Ilya Toshinsky layered spiky guitars on top, and Lay doubled all his vocal parts, creating a power boost to the song’s central character. Big, shouted background vocals added a Def Leppard effect on top of the blues-based chord structure. In the process, “For My Money” folds in ‘70s classic rock, ‘80s hair band and ‘90s country and hip-hop influences.

“Part of his aesthetic is not being too exact or neat,” notes Reaves. “There’s something very knee-jerk and rock ’n’ roll about him in his musical leanings and his songwriting, so I was trying to make it slam and have everything kind of feel intentional, but then again have little things that felt impulsive just stick out.”

Lay also created a spoken-word vamp that lampoons the jet-set lie as the protagonist asks his girlfriend to hold the flashlight while he tries to crank the engine on his stalled truck.

Lay and Morris Higham Management financed the sessions without securing EMI’s approval, then finally took six tracks to the label. He saw “For My Money” as a song that was “too quirky” to be a single. But with Universal Music Group Nashville senior vp A&R Stephanie Wright shepherding the process, EMI got behind the song as the next release. “Everything’s kosher now,” says Lay, “but to be honest, I don’t know what would have happened if they didn’t like it.”

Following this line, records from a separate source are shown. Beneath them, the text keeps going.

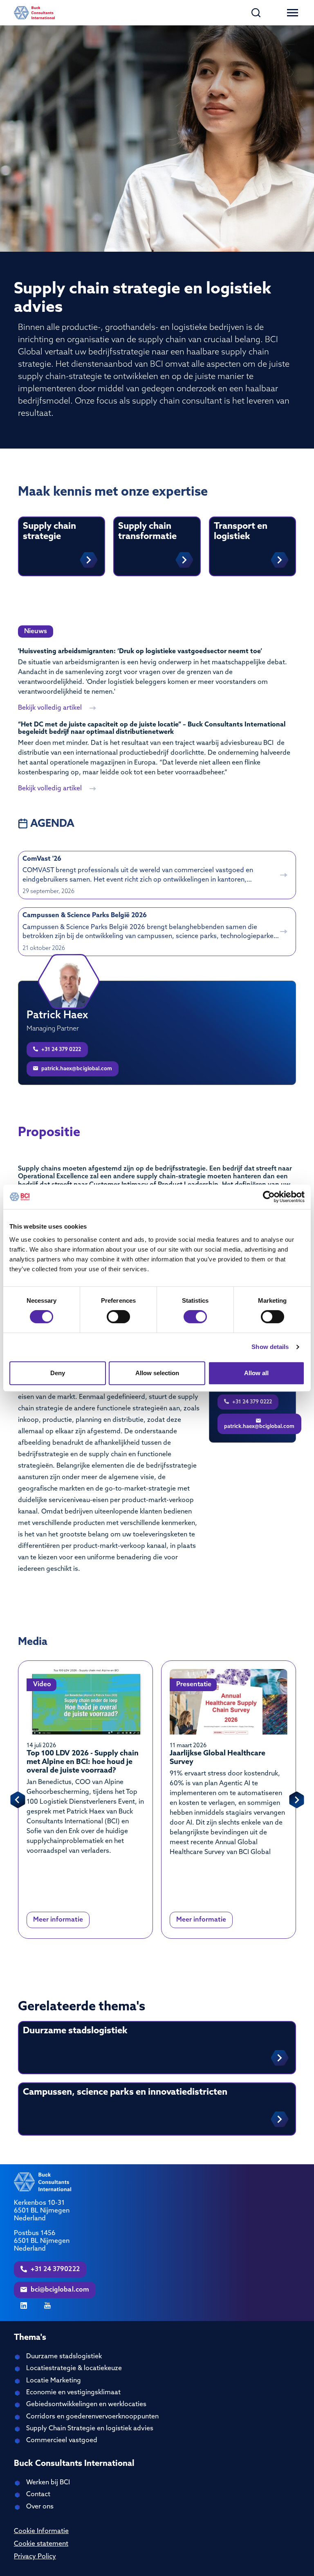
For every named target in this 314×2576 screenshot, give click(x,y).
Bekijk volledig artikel (50, 708)
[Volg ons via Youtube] (47, 2305)
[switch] (118, 1316)
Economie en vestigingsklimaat (73, 2392)
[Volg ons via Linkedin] (24, 2305)
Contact (38, 2494)
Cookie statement (41, 2544)
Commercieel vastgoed (61, 2440)
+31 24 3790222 (54, 2269)
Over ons (40, 2507)
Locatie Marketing (53, 2380)
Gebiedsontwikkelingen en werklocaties (86, 2404)
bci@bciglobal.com (59, 2290)
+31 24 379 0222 (60, 1049)
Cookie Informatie (41, 2531)
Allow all (256, 1372)
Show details (270, 1346)
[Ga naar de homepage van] (34, 12)
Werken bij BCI (48, 2482)
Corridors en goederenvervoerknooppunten (92, 2417)
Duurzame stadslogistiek (64, 2356)
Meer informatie (58, 1920)
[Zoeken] (255, 12)
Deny (57, 1372)
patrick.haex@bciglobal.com (76, 1068)
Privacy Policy (35, 2556)
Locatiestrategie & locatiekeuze (74, 2368)
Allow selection (157, 1372)
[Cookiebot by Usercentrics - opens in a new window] (269, 1197)
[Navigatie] (292, 12)
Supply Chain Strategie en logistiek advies (89, 2428)
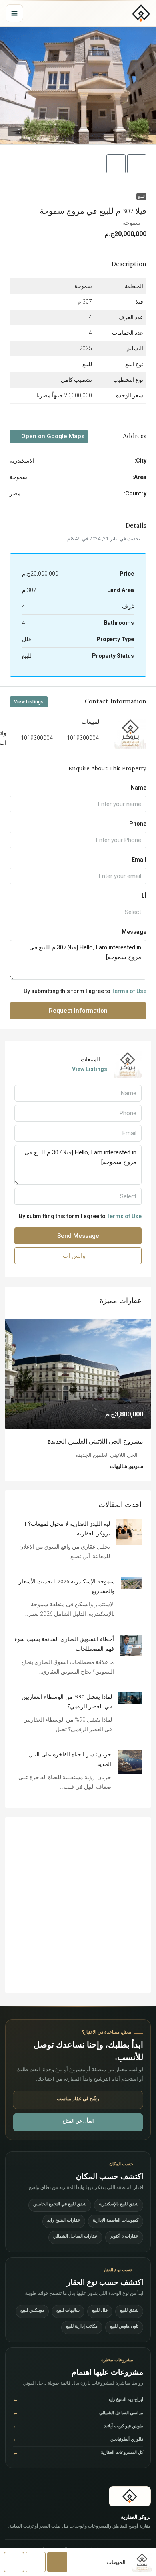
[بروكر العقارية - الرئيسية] (141, 13)
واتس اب (75, 1255)
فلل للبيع (100, 2321)
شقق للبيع (129, 2321)
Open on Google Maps (52, 436)
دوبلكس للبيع (32, 2321)
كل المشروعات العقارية (78, 2464)
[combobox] (78, 912)
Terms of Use (129, 991)
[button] (78, 85)
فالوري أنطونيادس (78, 2450)
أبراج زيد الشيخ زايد (78, 2410)
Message (134, 931)
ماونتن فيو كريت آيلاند (78, 2437)
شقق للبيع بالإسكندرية (118, 2215)
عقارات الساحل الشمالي (75, 2247)
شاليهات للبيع (68, 2321)
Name (138, 787)
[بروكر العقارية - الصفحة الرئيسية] (130, 2507)
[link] (78, 1374)
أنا (144, 895)
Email (139, 859)
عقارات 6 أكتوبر (124, 2247)
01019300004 (81, 738)
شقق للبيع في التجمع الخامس (59, 2215)
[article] (78, 1405)
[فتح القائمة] (14, 13)
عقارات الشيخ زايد (63, 2231)
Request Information (78, 1010)
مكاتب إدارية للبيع (82, 2337)
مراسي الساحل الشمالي (78, 2424)
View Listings (29, 702)
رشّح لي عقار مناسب (78, 2109)
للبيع (141, 196)
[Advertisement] (78, 1915)
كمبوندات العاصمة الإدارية (115, 2231)
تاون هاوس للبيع (124, 2337)
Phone (137, 823)
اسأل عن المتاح (78, 2132)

EMI sent “For My Money” to country radio PlayMPE on Jan. 6, giving listeners a wacky take on the role of deception in love. Even the most honest people typically present the best version of themselves to potential partners, so it’s tough to imagine too many music fans who can’t see at least a piece of their personality in the song. Lay certainly does.

“I’m not going to lie,” he says. “When I met my wife, I’m sure I pulled every card out of the hat to keep her interested slightly enough till we could solidify our relationship a little bit. Absolutely, I’ve used that trick.”